Pull out every line in the data below that contains the word "Open".

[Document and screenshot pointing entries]
----------------

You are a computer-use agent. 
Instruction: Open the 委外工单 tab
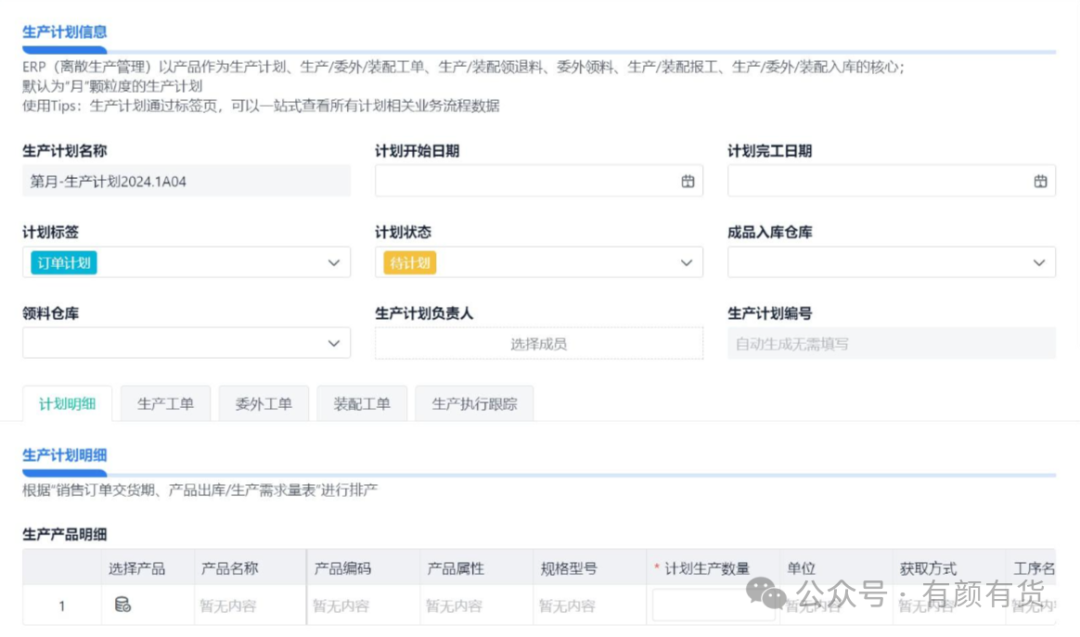tap(263, 404)

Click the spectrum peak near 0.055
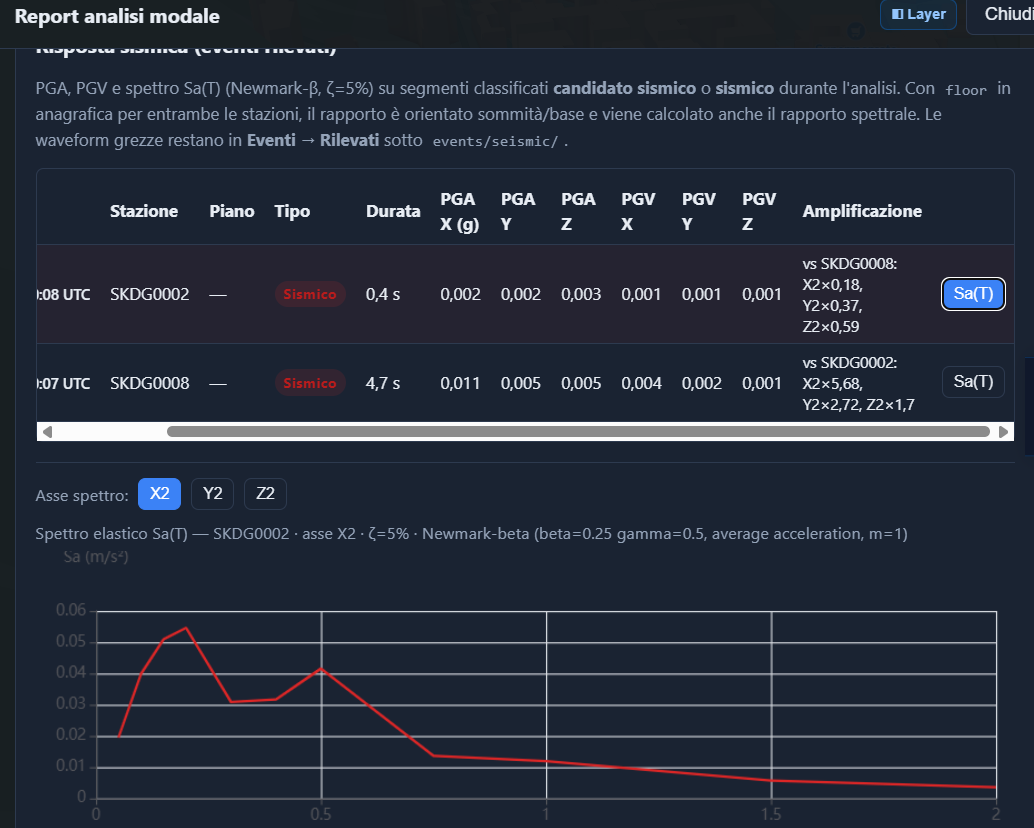coord(187,628)
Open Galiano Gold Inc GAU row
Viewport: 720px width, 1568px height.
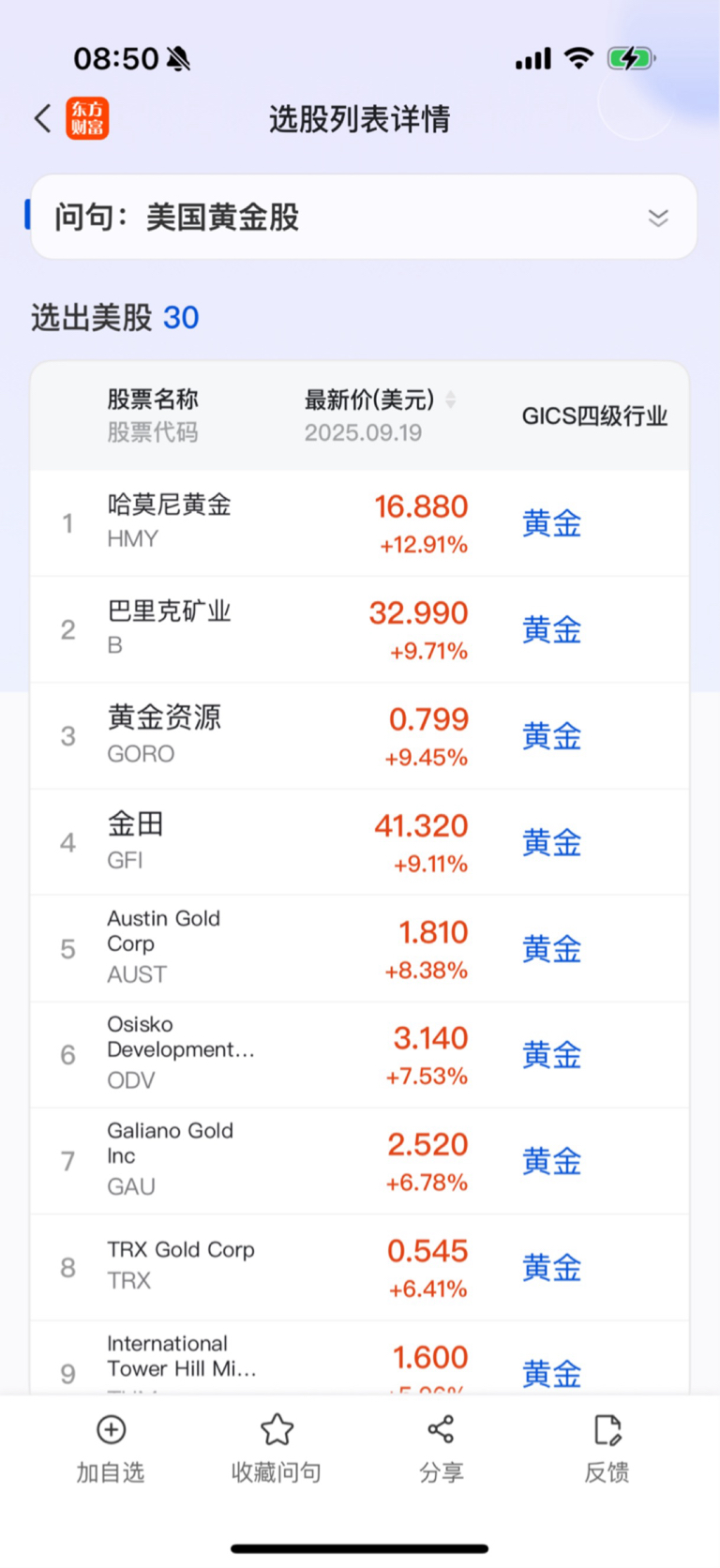[x=360, y=1162]
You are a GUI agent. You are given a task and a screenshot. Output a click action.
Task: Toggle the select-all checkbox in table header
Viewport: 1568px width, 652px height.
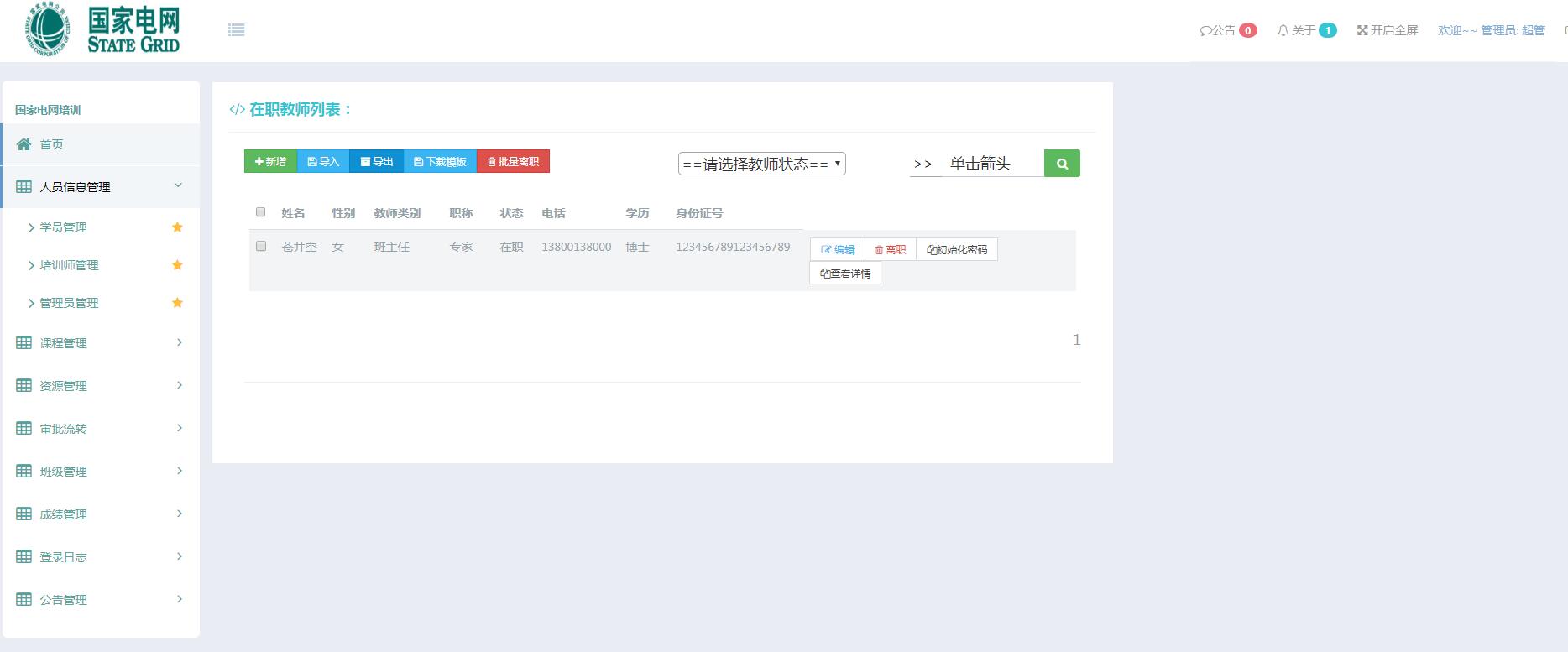point(261,212)
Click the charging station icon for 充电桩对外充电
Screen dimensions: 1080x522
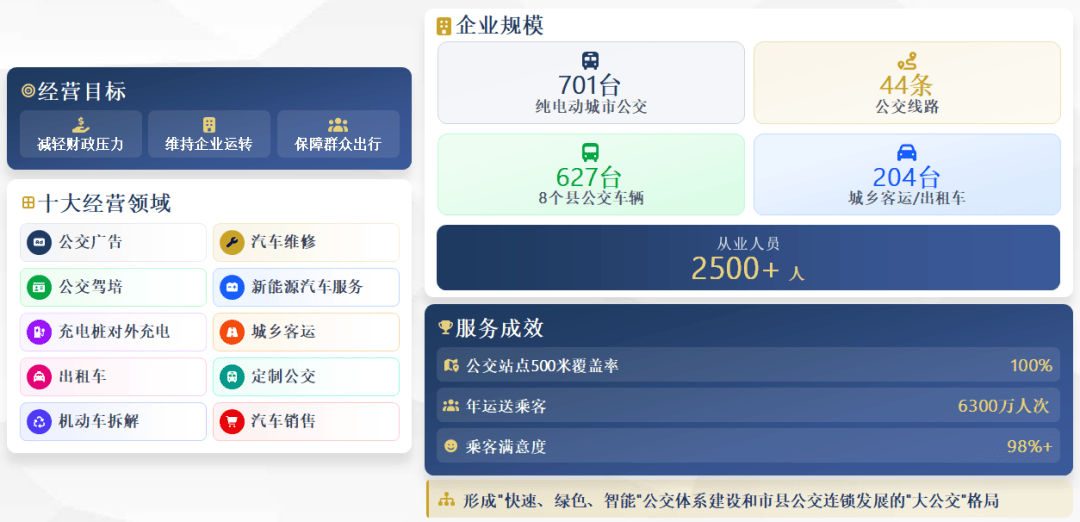click(39, 332)
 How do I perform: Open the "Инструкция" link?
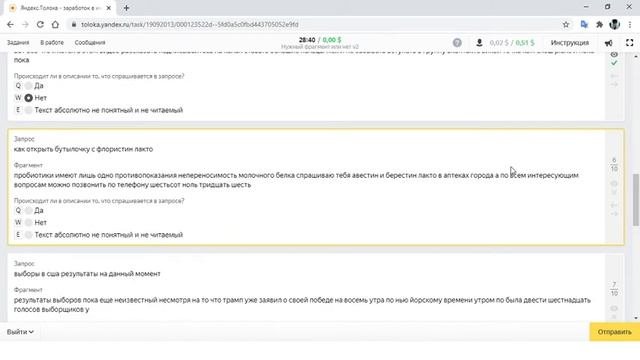(x=570, y=42)
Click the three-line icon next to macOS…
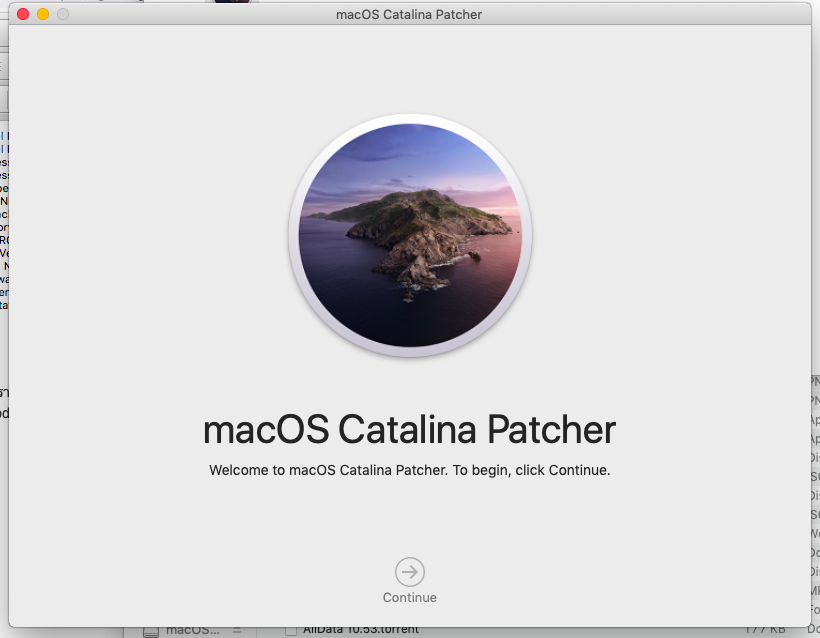Viewport: 820px width, 638px height. 237,630
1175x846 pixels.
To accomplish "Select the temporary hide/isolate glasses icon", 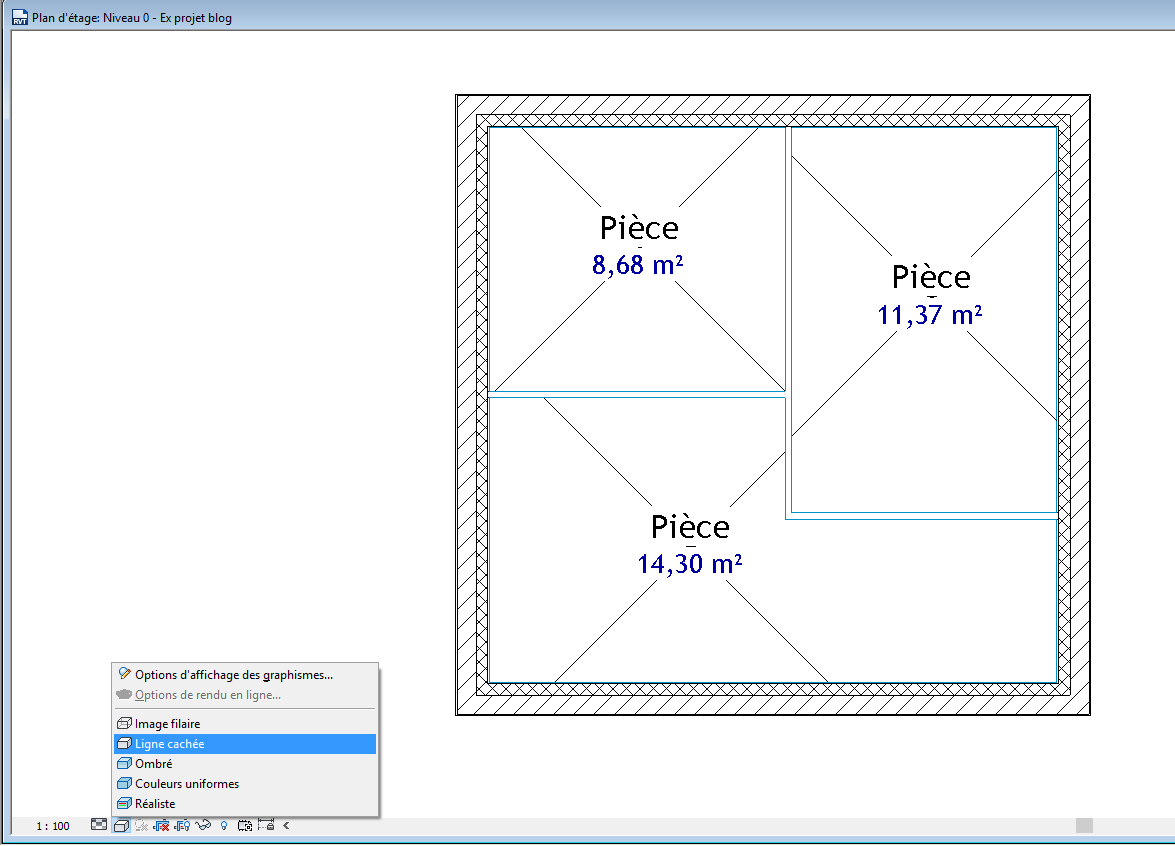I will pos(203,826).
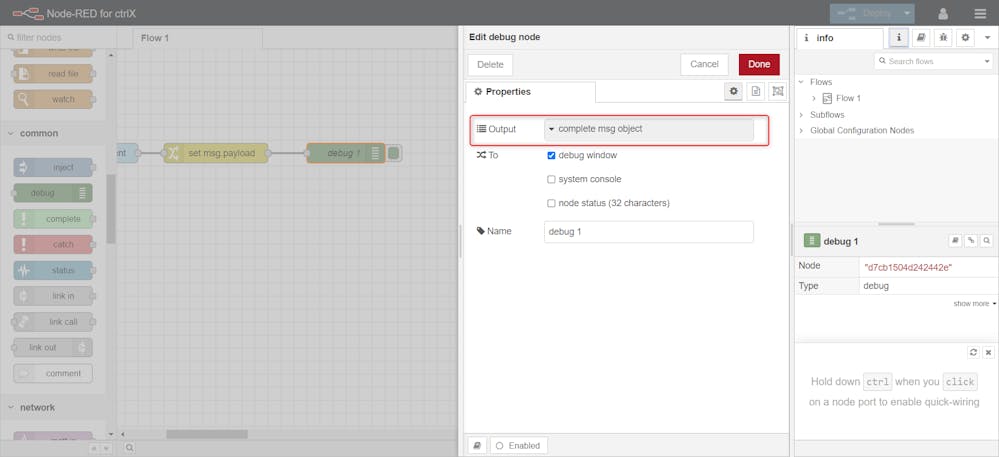Expand Global Configuration Nodes section

click(x=801, y=130)
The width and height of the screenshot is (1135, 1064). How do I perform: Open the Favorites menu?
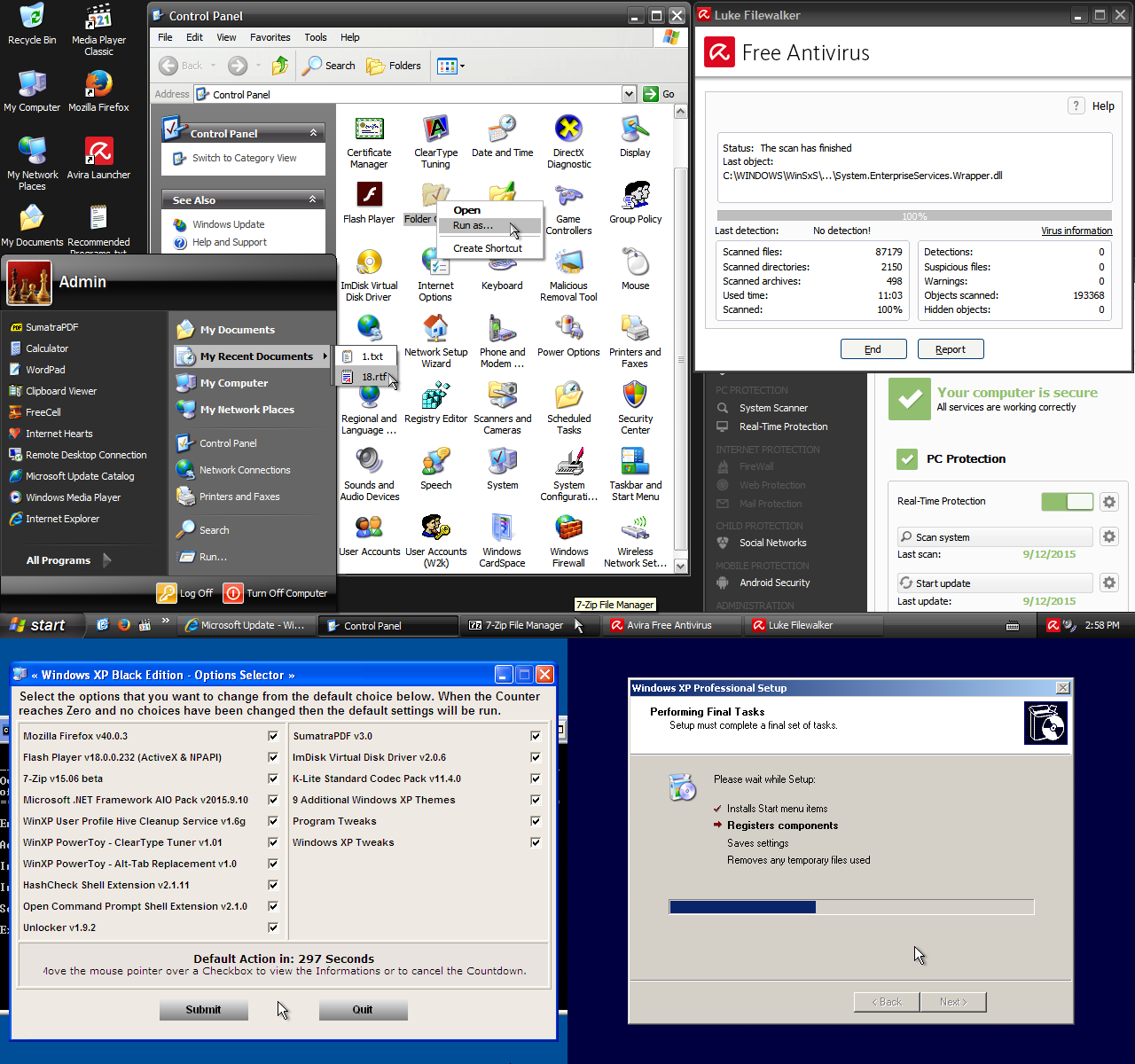[270, 37]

----------------

■ Answer for this exercise:
Instruction: Open the 委外工单 tab
Open Galiano Gold Inc GAU row
 How do I perform: Open the "Инструкция" link?
The width and height of the screenshot is (1135, 1064). How do I perform: Open the Favorites menu?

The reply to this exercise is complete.